Em seu leito de morte, ela prometeu que nunca se esqueceria da mãe. Mas, em Penumbra, o lugar para onde Lana foi após falecer, não se esquecer do mundo dos vivos é um grande problema. A cada lembrança de Lana, relâmpagos surgem no céu escuro. Na verdade, esses clarões significam que atravessadores descobriram a localização da menina e estão indo ao seu encontro.
Os atravessadores usam a energia de crianças como Lana para ir ao mundo dos vivos rever seus entes queridos. Eles são crianças que se tornaram criaturas monstruosas presas à Penumbra, por se recusarem a deixar suas lembranças para trás e começarem uma nova jornada no post-mortem.
Se Lana não parar de ser teimosa, pode acabar se juntando a eles. Cheia de energia, ela é ideal para ser usada pelos atravessadores, que em sua teimosia egoísta, acabam atormentando os vivos, os quais também não conseguem seguir em frente no nosso mundo por causa das lembranças dolorosas.
Para garantir a segurança das crianças mortas durante a passagem, existe em Penumbra a Babá Osso Duro. Ela é uma mulher de rosto cadavérico e que, carregando um trabuco, não desiste de cumprir sua missão. Pelo menos, não até encontrar a “menina certa” e poder partir em paz.
No entanto, acredito que ela nunca teve que encarar em sua morte um desafio tão grande quanto Lana. Se eu fosse a Osso Duro, já tinha jogado Lana aos atravessadores na segunda vez que ela insistisse em recordar o rosto da mãe.
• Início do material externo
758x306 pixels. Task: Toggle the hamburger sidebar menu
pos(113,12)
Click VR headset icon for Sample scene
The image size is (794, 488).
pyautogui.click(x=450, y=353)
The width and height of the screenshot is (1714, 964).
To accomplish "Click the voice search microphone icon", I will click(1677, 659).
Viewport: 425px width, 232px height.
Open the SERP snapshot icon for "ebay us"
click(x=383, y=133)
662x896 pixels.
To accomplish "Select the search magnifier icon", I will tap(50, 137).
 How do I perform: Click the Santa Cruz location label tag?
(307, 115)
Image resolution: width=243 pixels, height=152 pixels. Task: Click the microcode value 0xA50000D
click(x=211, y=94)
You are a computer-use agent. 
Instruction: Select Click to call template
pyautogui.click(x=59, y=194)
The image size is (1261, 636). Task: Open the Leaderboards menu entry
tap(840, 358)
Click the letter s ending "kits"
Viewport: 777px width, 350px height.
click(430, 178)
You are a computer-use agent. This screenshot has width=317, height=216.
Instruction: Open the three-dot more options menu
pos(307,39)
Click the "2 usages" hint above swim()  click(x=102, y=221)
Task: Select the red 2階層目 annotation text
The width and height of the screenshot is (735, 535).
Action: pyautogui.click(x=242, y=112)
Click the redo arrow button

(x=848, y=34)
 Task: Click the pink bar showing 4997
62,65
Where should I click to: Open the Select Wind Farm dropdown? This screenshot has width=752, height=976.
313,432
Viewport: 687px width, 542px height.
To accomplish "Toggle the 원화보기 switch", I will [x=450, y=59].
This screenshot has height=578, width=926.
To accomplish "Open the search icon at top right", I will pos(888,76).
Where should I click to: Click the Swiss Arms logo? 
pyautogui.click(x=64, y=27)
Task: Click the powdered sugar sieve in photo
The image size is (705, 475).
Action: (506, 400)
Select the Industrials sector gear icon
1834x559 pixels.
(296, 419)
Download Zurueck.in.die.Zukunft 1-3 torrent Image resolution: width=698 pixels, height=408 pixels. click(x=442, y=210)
Acompanham Lana e a babá o medroso Jorge e um coelho comilão, que vai ficando cada vez maior no decorrer da caminhada. Quem já fez os cursos, assistiu às palestras ou webinários do André Vianco sobre storytelling, vai ficar feliz ao encontrar neste livro algumas “mensagens” para quem também ama escrever histórias.
A escrita do André Vianco é bastante fluida. O leitor saboreia cada palavra com gosto. É possível terminar a leitura em apenas um dia por conta de seu ritmo agradável. A simbologia e a criação do mundo inconfundível de Penumbra também são fascinantes.
Obviamente, não vou revelar o final. Posso dizer apenas que ele é surpreendente e que os mais sensíveis podem até derramar algumas lágrimas.